Daylight Atheist lists the "biggest challenges to remaining Christian," as compiled by evangelical blogger Peter Enns. The points are listed here, in bold and italics, and my own thoughts follow. As I was a liberal Christian, not a fundamentalist one, some of these had more of an effect on my long, slow deconversion than others:
1.The Bible, namely inerrancy. This was less of a problem for me than it would have been for an evangelical, as I never believed in the inerrancy of the Bible. When I was a child, my Episcopalian mother, who had also been an English teacher at the local college, would often rant that the creation story was clearly intended as a metaphor, and would complain that fundamentalists "had no sense of poetry." When I became a Lutheran as an adult, believing in the literal truth of the Bible from beginning to end would have been way too much for me to swallow. Fortunately most ELCA Lutherans don't believe this anyway. I did have some issues, though-- as I've said elsewhere, the difficulties of trying to explain to my oldest child why I took some parts of the Bible as literal truth and not others eventually caused me to admit that there was no real logic in my position. In some ways it may be simpler to be a Biblical literalist-- "this is all the perfect, inerrant Word of God" may be an easier logical position to defend than, "Some of this is just stories told by unsophisticated Bronze Age nomads, but some of it is Absolute Truth." Either way, it can be a stumbling block for anyone who allows logic to override their faith.
2. The conflict between the biblical view of the world and scientific models. Again, never a huge issue for me, as I never took the Bible to be literal, and never believed in a 6000-year-old universe or a real worldwide flood or anything like that. I did find myself with a logical problem when it came to evolution, though. If evolution is really directed entirely by random natural selection, then God could have had nothing to do with the development of the world at all (save possibly to put it in motion, as deists believe). If God directed natural selection, on the other hand, then the evolutionary theory was in fact flat-out wrong, as it wasn't random at all. In short, I found it impossible to reconcile natural selection with the idea that God had designed this world, and humanity, deliberately. Also, it became more and more obvious to me that humans could have had very little to do with the world's existence, since we showed up many billions of years after it was created. This suggested that humans were not high on God's to-do list, if he even existed.

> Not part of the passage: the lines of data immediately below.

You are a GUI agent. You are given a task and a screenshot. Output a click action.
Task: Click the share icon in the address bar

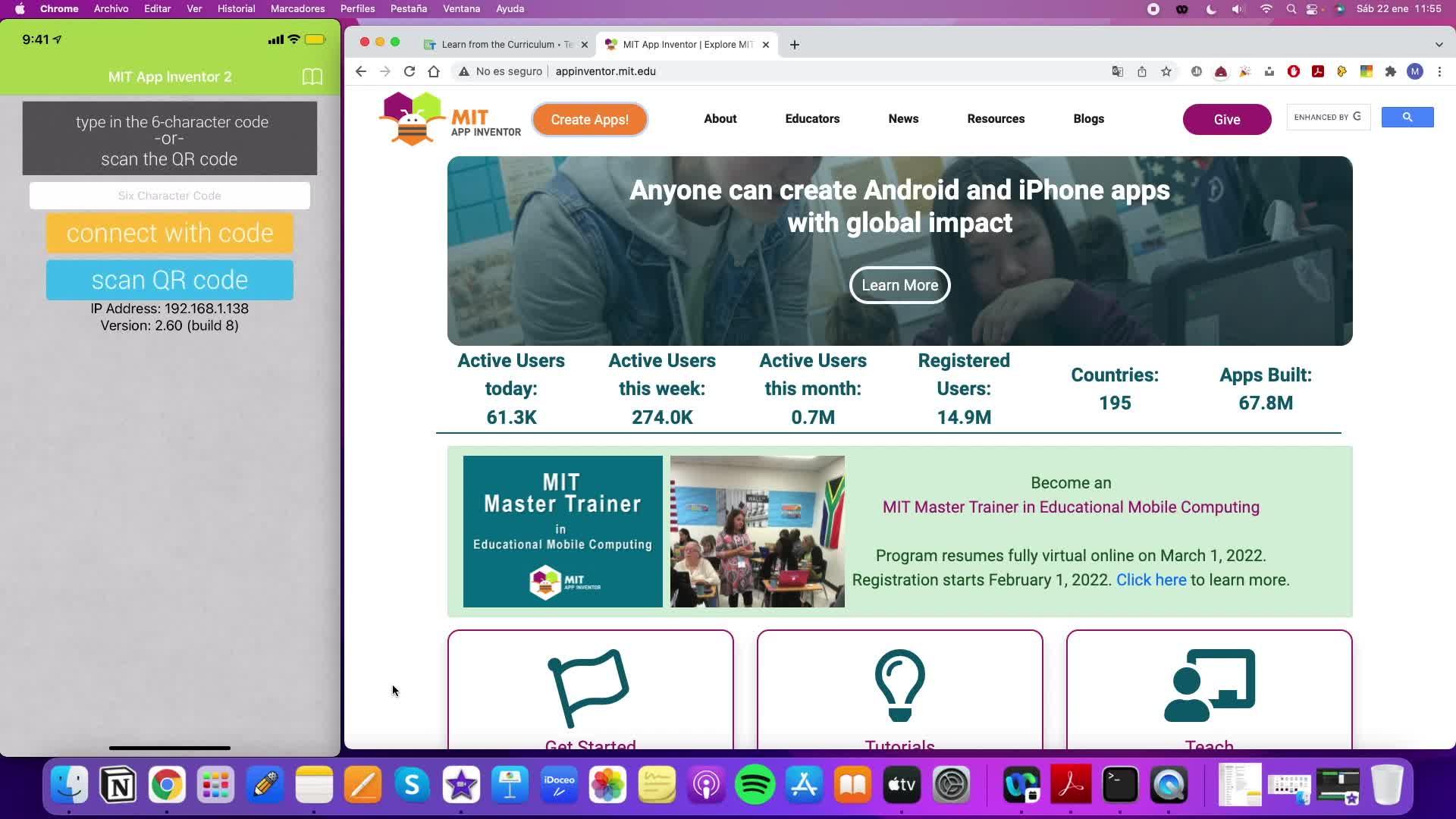[1142, 71]
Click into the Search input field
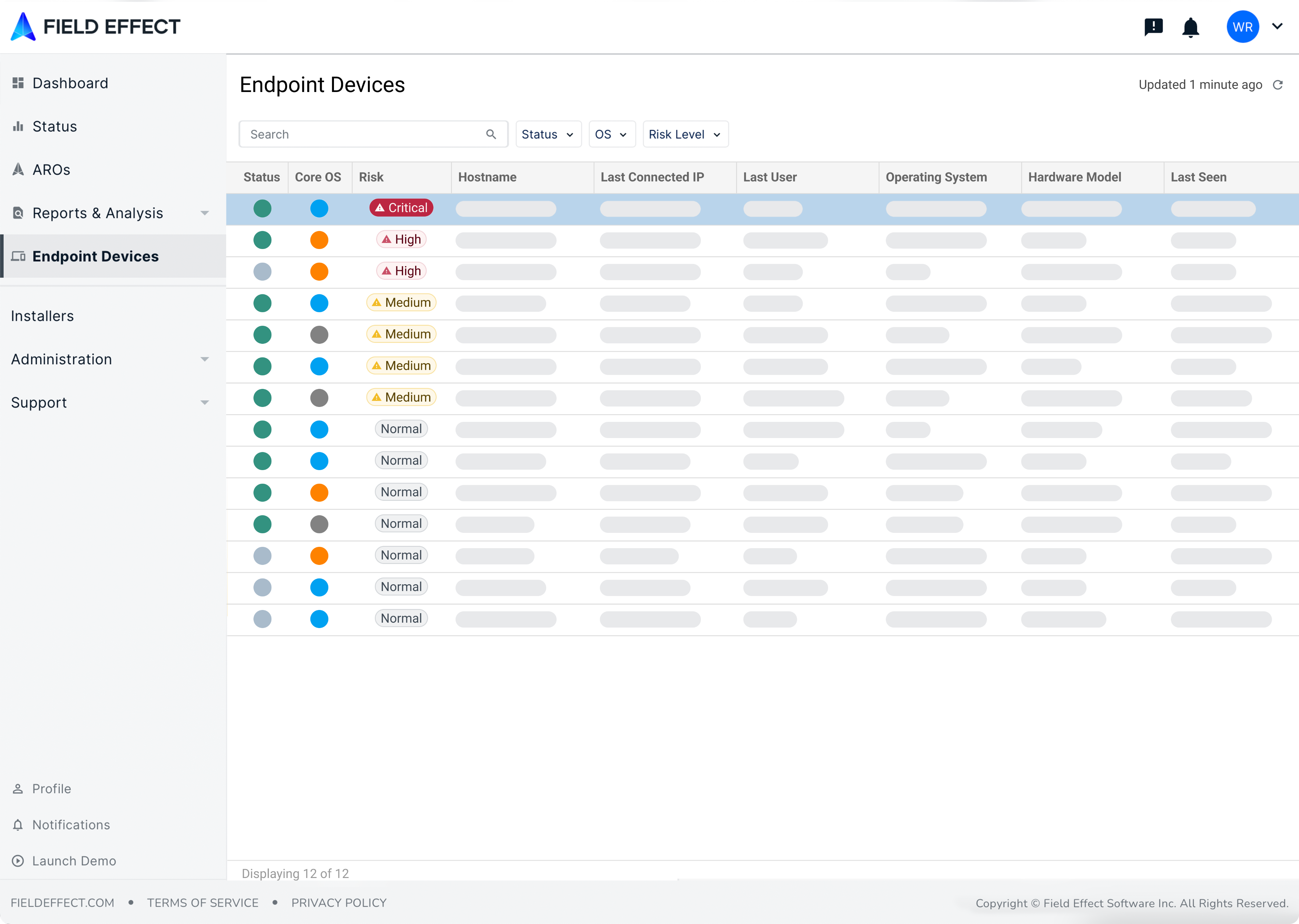The image size is (1299, 924). pyautogui.click(x=364, y=134)
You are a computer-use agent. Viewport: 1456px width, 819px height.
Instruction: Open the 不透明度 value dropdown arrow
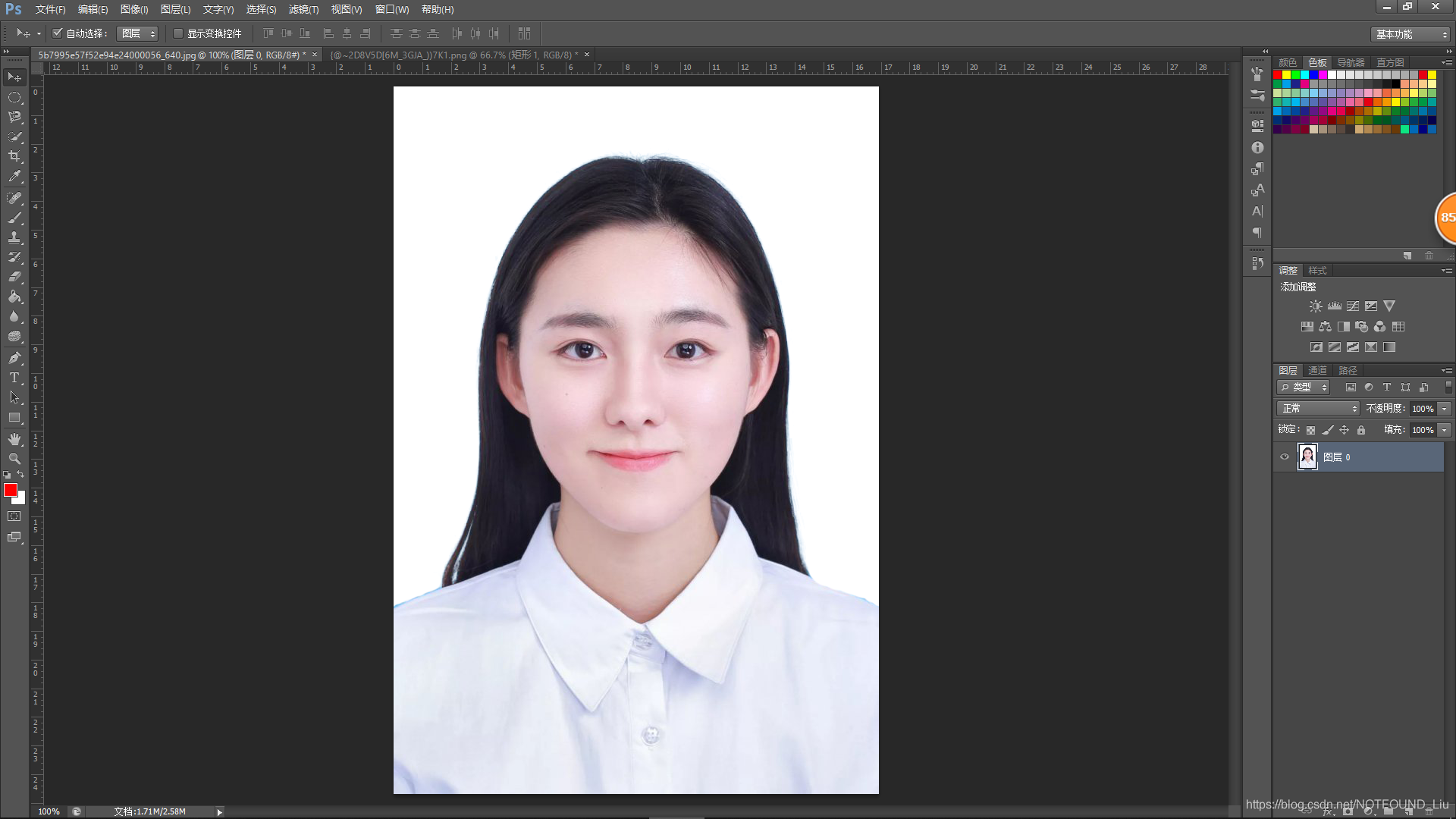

3. Where is God? A number of you, largely in emails, wrote of personal experiences that would tax to the breaking point anyone’s faith in a living God who is just, attentive, and loving. This was the big one for me. As my husband lay dying of cancer in the hospital, my pastor tried valiantly to explain to me why a decent, kind, gentle man with four small children would be stricken by cancer at a young age. "Original sin" and "the Garden of Eden" was the best he could do, none of which made any sense to me. First of all, no Lutheran I knew believed in the literal truth of the Garden of Eden. But assuming he was speaking metaphorically, and merely meant the general sinfulness humans are prone to, that still didn't explain why God would strike down this particular human. If it wasn't God's hand at work directly, then where was God? Why didn't he intervene? What had my good, hard-working, church-attending husband ever done to deserve a slow and painful death by cancer, any more than anyone else did? The obvious answer was that he didn't deserve it, and the realization that it was simply random chance eventually helped me make sense of it all, far more than belief in God's supposed plan for our lives did.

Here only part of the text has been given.